WHAT TO PRODUCE: What lines in the entries hold the string "width"? List them.

SUPPLIED DATA:
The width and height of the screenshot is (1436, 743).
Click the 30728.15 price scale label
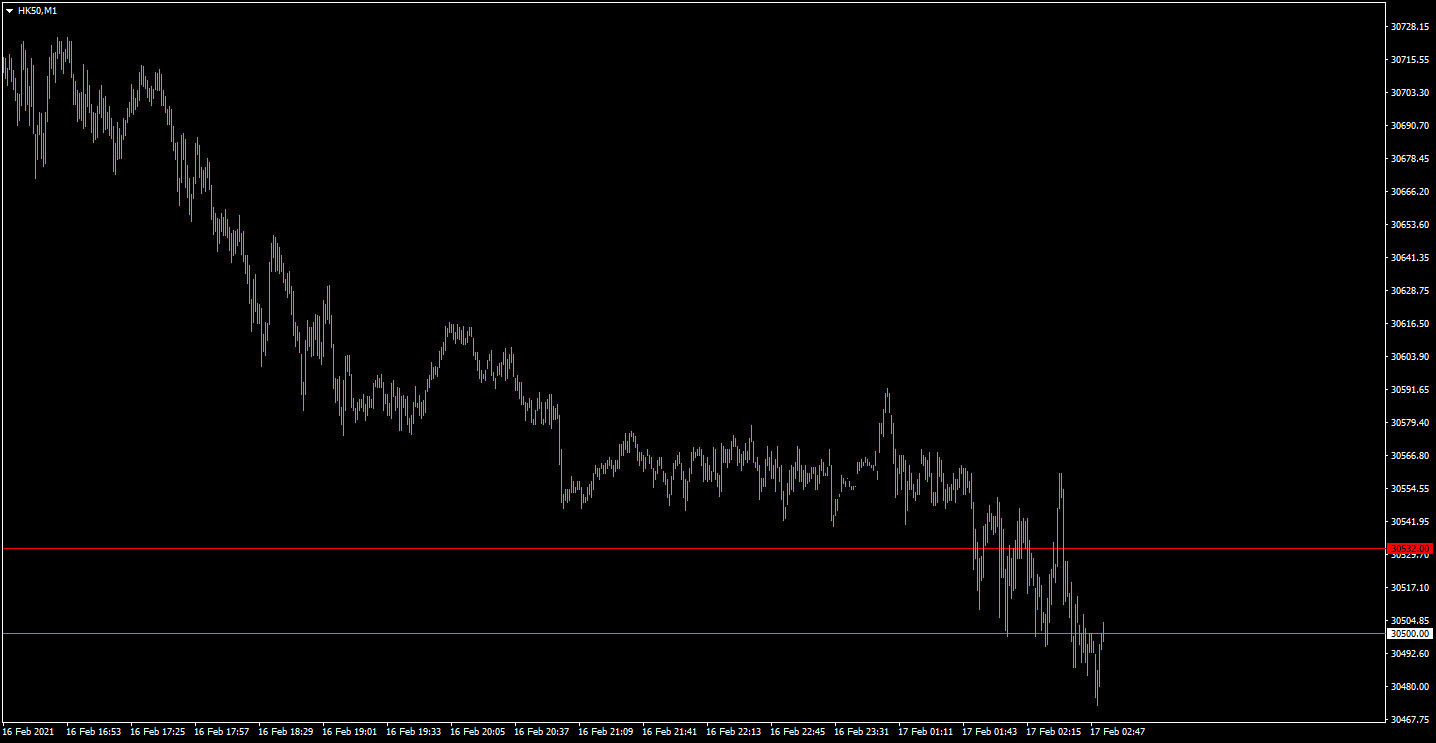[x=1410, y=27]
--
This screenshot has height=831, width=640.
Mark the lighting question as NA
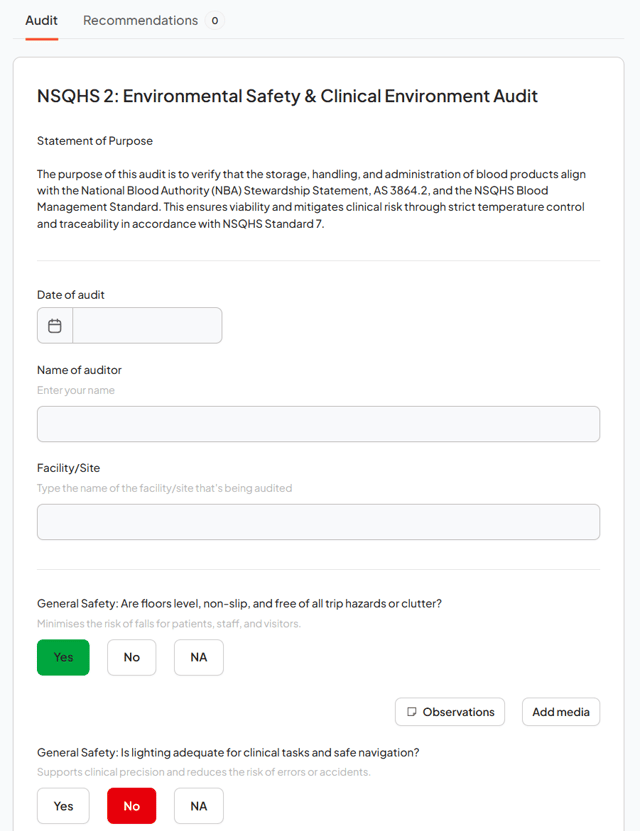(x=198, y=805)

EXERCISE RESPONSE:
The width and height of the screenshot is (1436, 743).
This screenshot has height=831, width=640.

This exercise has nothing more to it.